──────── Information provided

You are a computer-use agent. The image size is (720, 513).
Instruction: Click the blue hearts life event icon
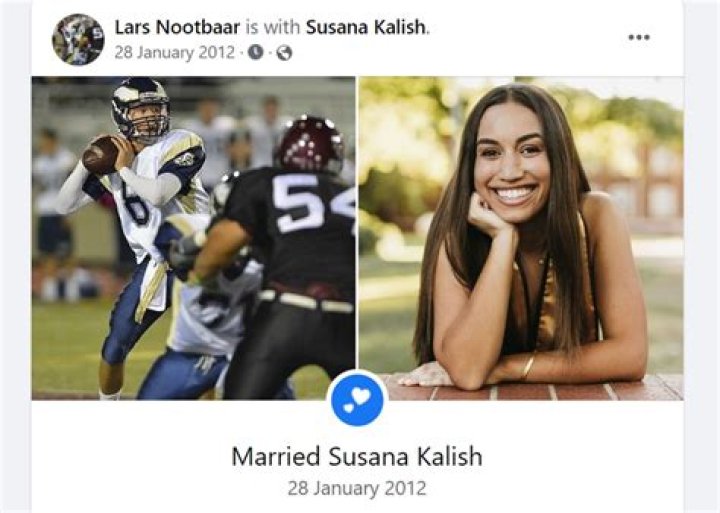(x=357, y=400)
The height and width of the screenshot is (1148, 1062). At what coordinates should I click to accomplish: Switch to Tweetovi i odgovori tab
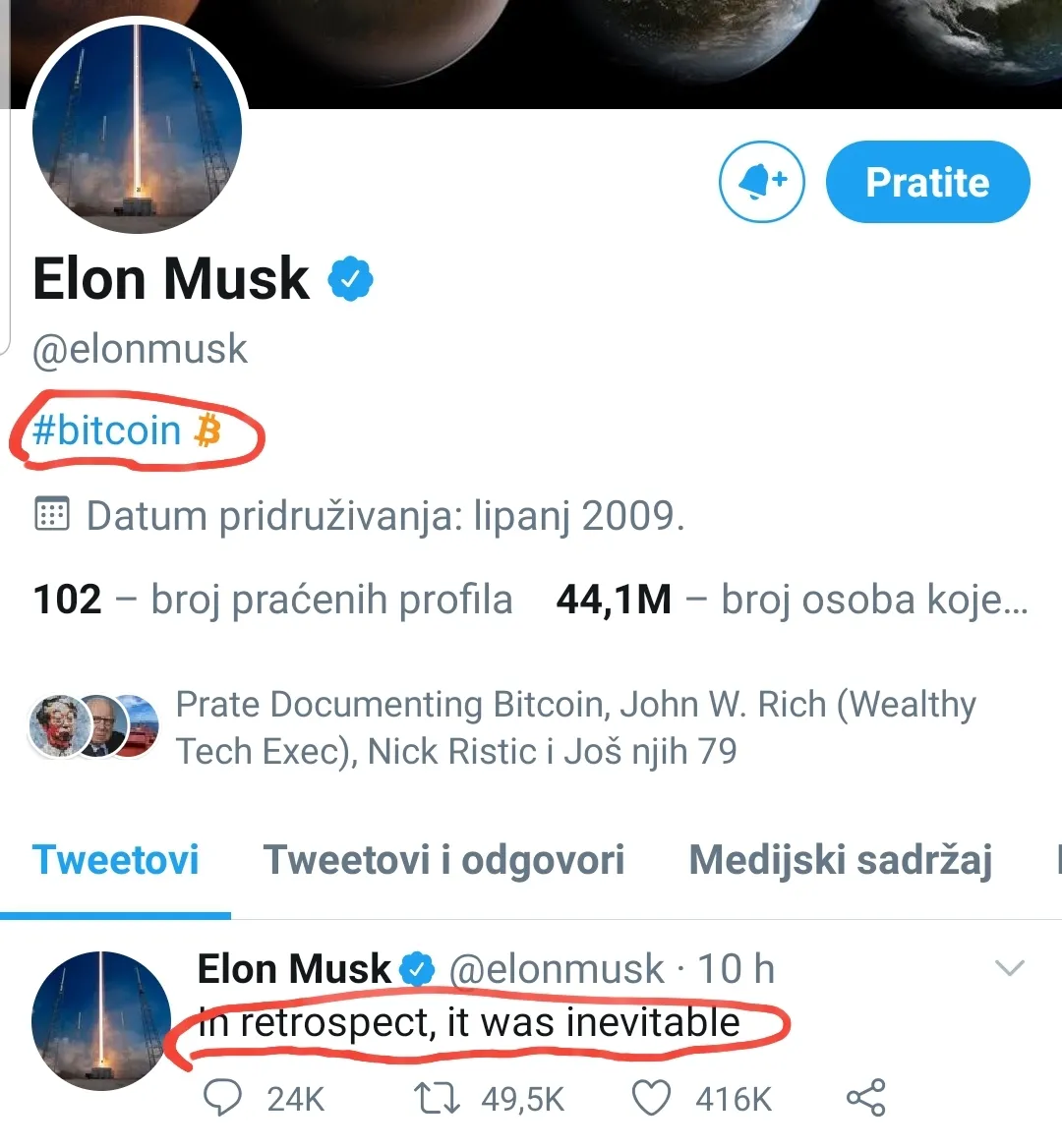click(443, 860)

────────────────

### What this task involves
No pictures should appear in the copy, and each record above is to be returned exactly.

### Task solution
You are a computer-use agent. The image size is (720, 513).
Instruction: Click the blue hearts life event icon
(x=357, y=400)
The height and width of the screenshot is (1148, 1062). At what coordinates should I click to accomplish: Switch to Tweetovi i odgovori tab
click(443, 860)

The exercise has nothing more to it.